2)           Kombes Pol Drs. Agung Makbul, S.H., M.H. (Divkum Polri):
a)           bagaimana suatu RUU bisa disebut komplikatif ataupun komprehensif, apakah hanya dilihat dari aspek materi muatan;
b)           penyedia jasa yang terkait dengan keuangan sangat banyak di Indonesia, apakah hal tersebut dapat dikendalikan oleh PPATK terutama dari segi pelaporan keuangannya karena sumber pendanaan disebutkan bisa berasal dari legal dan juga ilegal melalui peran suatu organisasi; dan
c)            bagaimana langkah-langkah dalam penanganan dan pengawasan eks napi terorisme yang selesai menjalani masa hukuman, karena dikhawatirkan mereka akan kembali pada organisasinya.
3)           Kombes Pol Drs. Eko Budi Sampurno (Sops Polri):
a)           perlu perluasan pengertian korporasi dan disesuaikan dengan pengertian korporasi dalam peraturan perundang-undangan lain, karena pendanaan terorisme melibatkan korporasi dalam bentuk badan hukum dan yayasan; dan
b)           perlu adanya pengaturan pengawasan terhadap sumbangan yang ada di jalan dan pengawasan keimigrasian yang membawa uang tunai dalam jumlah banyak, karena terorisme diduga memanfaatkan metode tersebut dalam mendapatkan dana.
4)           Reza Fikri Febriansyah (Kementerian Hukum dan HAM):
a)           pengawasan pendanaan terorisme perlu pengaturan yang serius, karena pendanaan terorisme disinyalir memanfaatkan uang kembalian hasil transaksi pada swalayan atau supermarket; dan
b)           perlu adanya penetapan domestic list terhadap individu dan korporasi berdasarkan data kementerian luar negeri, putusan pengadilan, dan publikasi pemerintah, untuk ditetapkan sebagai individu atau organisasi terlarang.

5)           Ali A. Wibisono (Universitas Indonesia):
a)           pengaturan pendanaan terorisme dalam RUU ini perlu dicermati kembali agar meminimalisir adanya salah tangkap karena ketidaktahuan masyarakat yang menyumbang untuk kegiatan yang sebenarnya adalah modus terorisme; dan
b)           perolehan dana kegiatan terorisme ada yang diperoleh dari kegiatan pencarian dana yang legal dan orang-orang yang bertugas mengumpulkan dana kemungkinan belum mengetahui jika hasil kegiatan tersebut untuk terorisme, apakah nantinya akan terjerat dan dinyatakan sebagai jaringan terorisme.
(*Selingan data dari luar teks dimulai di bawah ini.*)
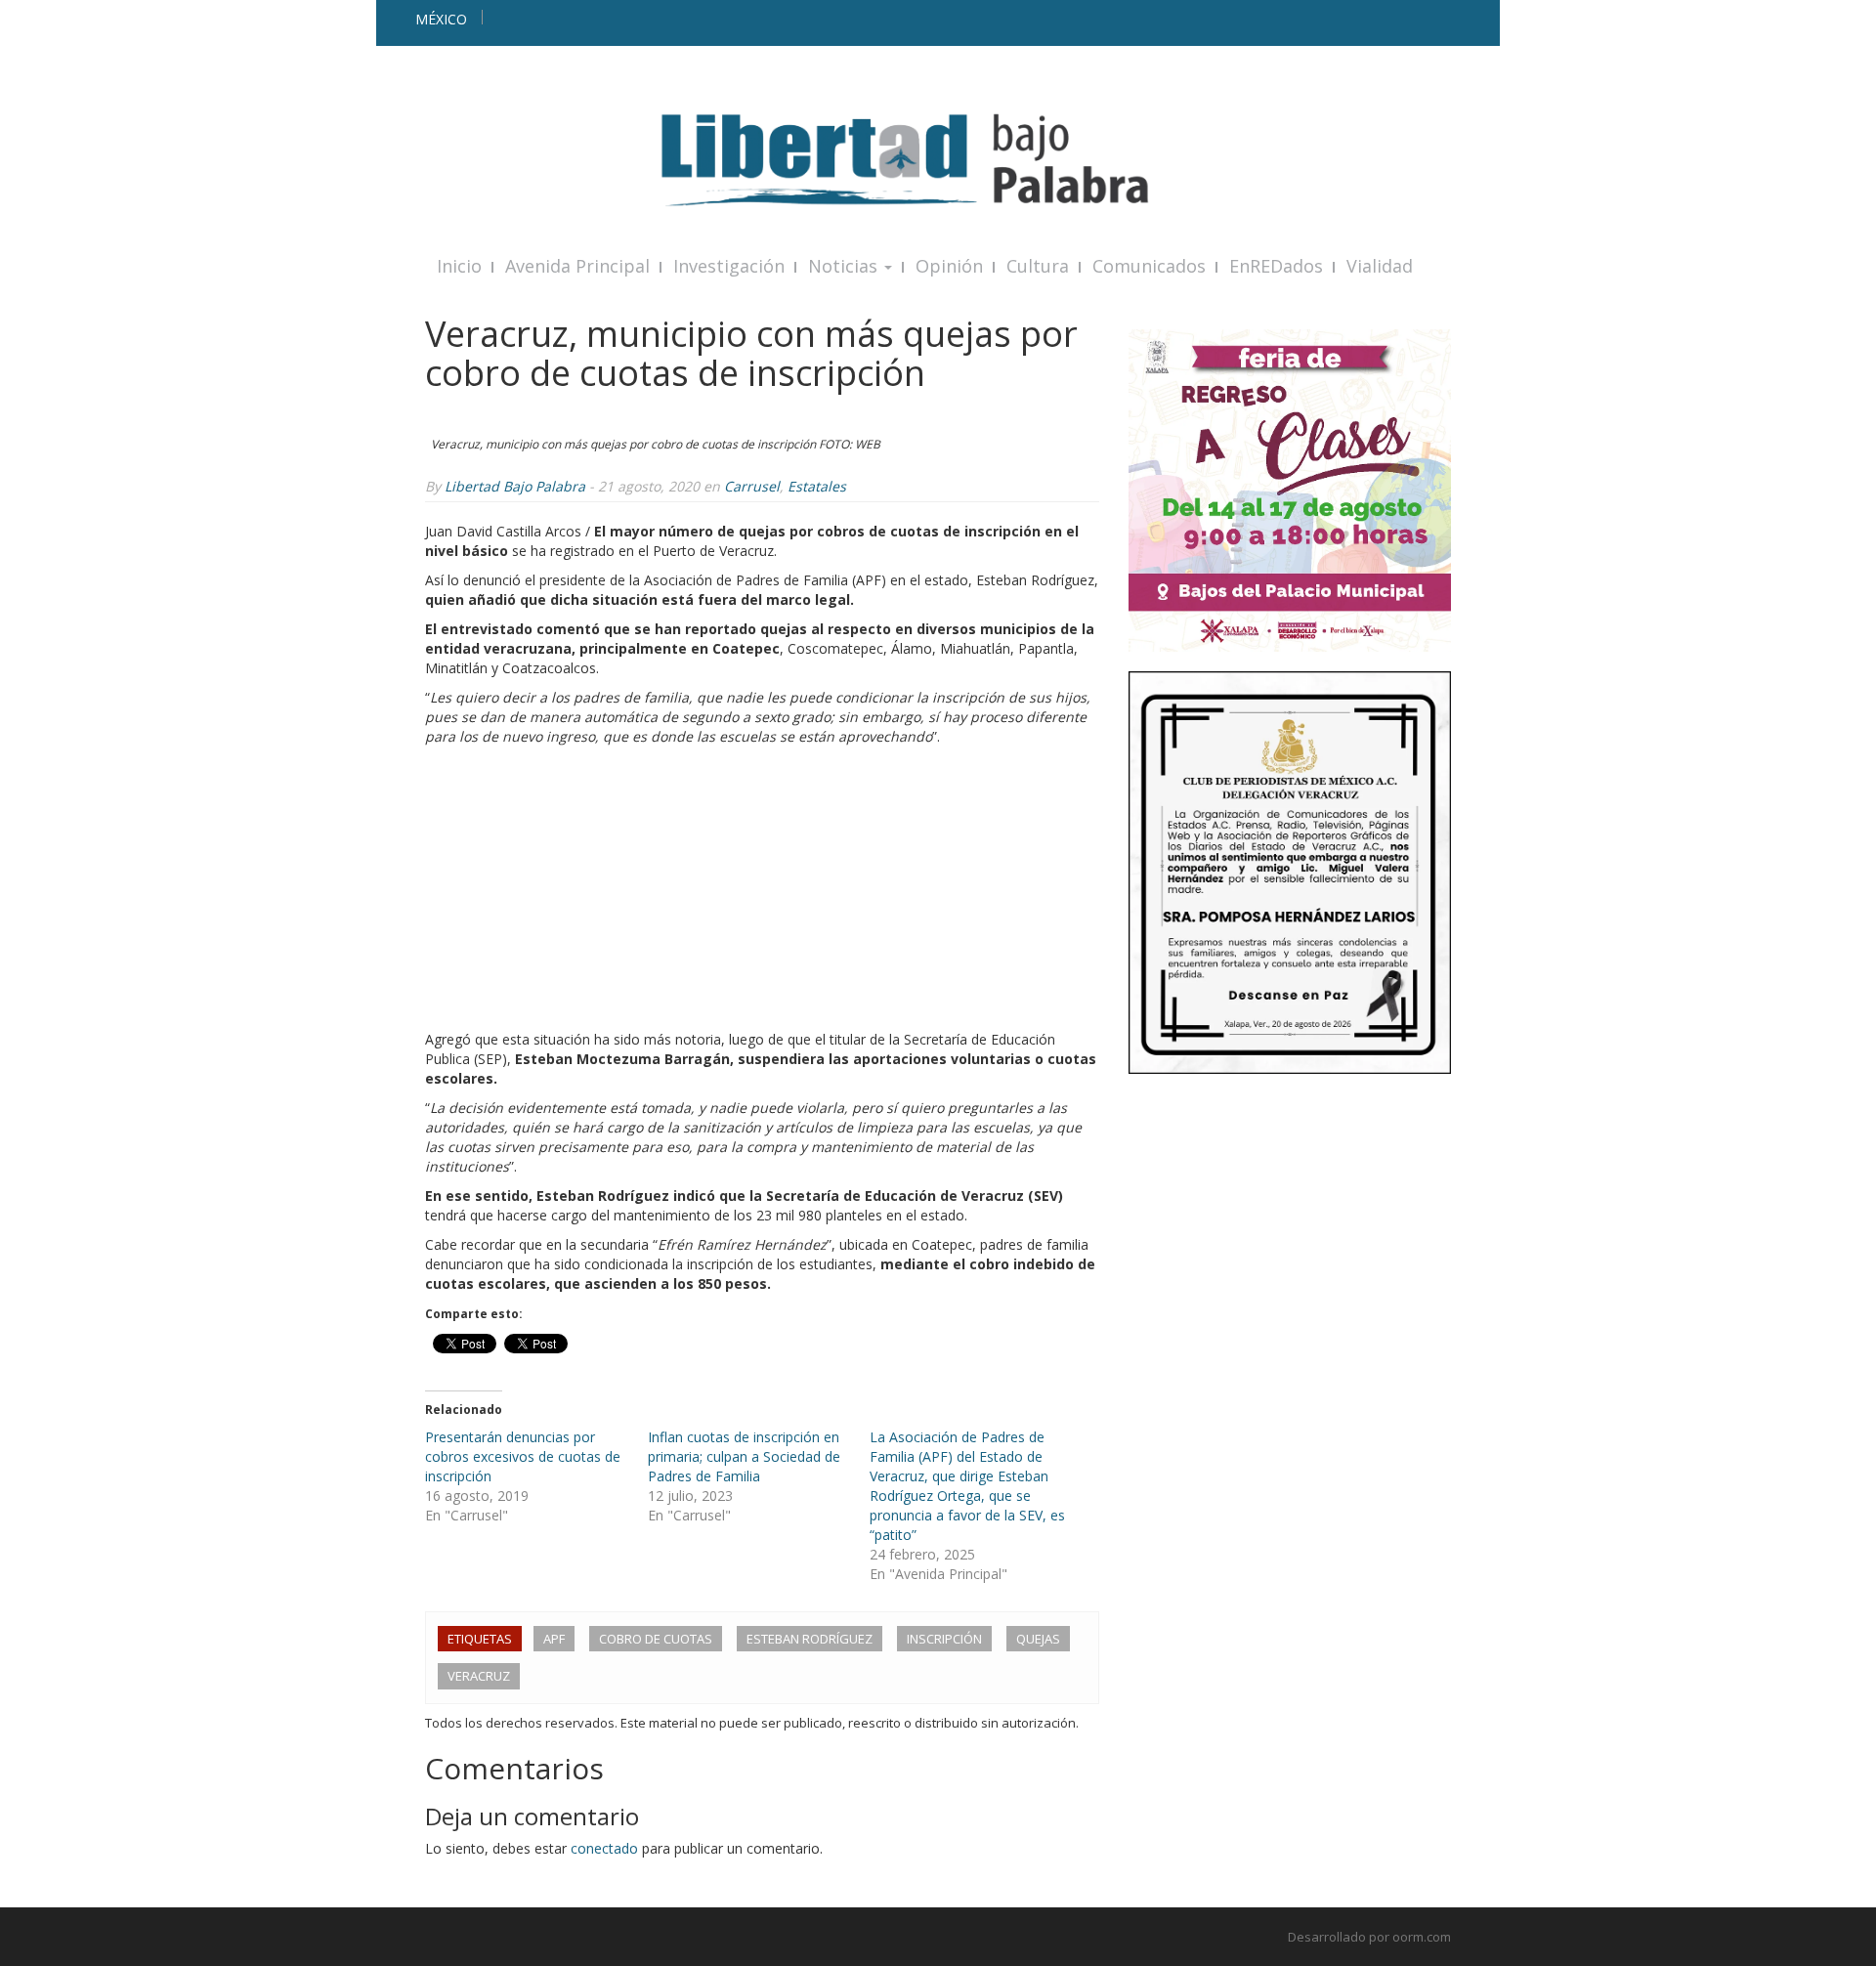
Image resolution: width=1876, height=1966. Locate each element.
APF (554, 1638)
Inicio (459, 266)
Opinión (949, 266)
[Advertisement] (762, 893)
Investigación (729, 266)
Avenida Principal (577, 266)
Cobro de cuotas (655, 1638)
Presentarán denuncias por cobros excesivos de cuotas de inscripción (522, 1456)
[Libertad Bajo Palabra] (938, 160)
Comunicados (1149, 266)
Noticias (845, 266)
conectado (604, 1848)
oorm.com (1421, 1936)
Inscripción (944, 1638)
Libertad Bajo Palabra (515, 486)
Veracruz (479, 1676)
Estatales (817, 486)
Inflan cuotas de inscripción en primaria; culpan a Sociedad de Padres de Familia (744, 1456)
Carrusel (752, 486)
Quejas (1038, 1638)
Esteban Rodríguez (809, 1638)
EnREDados (1276, 266)
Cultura (1037, 266)
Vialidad (1379, 266)
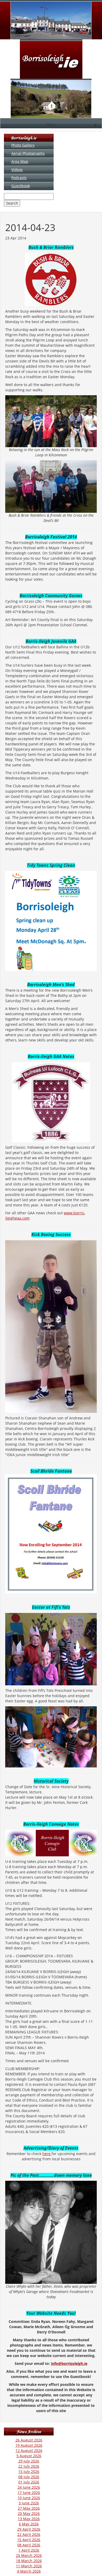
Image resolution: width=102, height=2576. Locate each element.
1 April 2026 (28, 2550)
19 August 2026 (28, 2445)
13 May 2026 (29, 2518)
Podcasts (19, 177)
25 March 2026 (29, 2555)
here (47, 2153)
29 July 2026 (28, 2461)
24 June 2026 (29, 2487)
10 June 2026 (29, 2497)
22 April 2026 (28, 2534)
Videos (17, 169)
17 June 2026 (29, 2492)
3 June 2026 (29, 2502)
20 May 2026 (29, 2513)
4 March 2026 (29, 2571)
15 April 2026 (28, 2539)
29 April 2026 (28, 2529)
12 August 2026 (28, 2450)
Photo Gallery (23, 145)
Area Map (19, 161)
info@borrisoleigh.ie (69, 2363)
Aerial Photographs (28, 153)
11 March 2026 (29, 2565)
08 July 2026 (28, 2476)
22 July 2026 (28, 2466)
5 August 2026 (28, 2455)
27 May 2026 (29, 2508)
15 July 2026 (28, 2471)
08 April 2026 (28, 2544)
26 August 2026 (28, 2440)
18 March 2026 (29, 2560)
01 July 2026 (28, 2481)
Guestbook (20, 185)
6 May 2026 (29, 2523)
g.            penyampaian jawaban dari para narasumber atas pertanyaan dari para peserta FGD:
1)           Brigjen Pol Drs. M. Tito Karnavian, M.A. (Deputi II-BNPT):
a)           pemberian reward dapat menimbulkan pro-kontra di masyarakat dan tidak bisa dilegalkan dengan undang-undang, serta dikhawatirkan akan memunculkan kelompok baru sebagai pencari keuntungan dengan menjadi pelapor, yang akan bentrok dengan kelompok terorisme yang merasa terusik dengan sepak terjang kelompok informan;
b)           terhadap eks napi terorisme diperlukan kerja sama dan koordinasi antara pihak intelijen dengan pihak lembaga permasyarakatan untuk pengawasan secara periodik, karena berdasarkan evaluasi terhadap 23 (dua puluh tiga) napi yang telah bebas, mereka kembali ke kelompoknya dan justru membuat jaringan yang lebih kuat, karena terorisme mempunyai 3 (tiga) cara memperkuat eksistensi mereka yaitu melalui strategi defensif, merekrut tentara grass root, dan menantang pemerintah secara terang-terangan; dan
c)            pengaturan terhadap bentuk-bentuk sumbangan sangat sulit dan harus diatur dengan hati-hati, karena sumbangan yang berupa zakat merupakan kewajiban dalam agama Islam, selain itu lembaga pengumpul zakat banyak yang berbadan hukum dan mencari dana secara legal sehingga aparat kesulitan menelusuri aliran dana dalam lembaga tersebut, terlebih dengan adanya prinsip asas praduga tak bersalah bagi setiap subyek hukum.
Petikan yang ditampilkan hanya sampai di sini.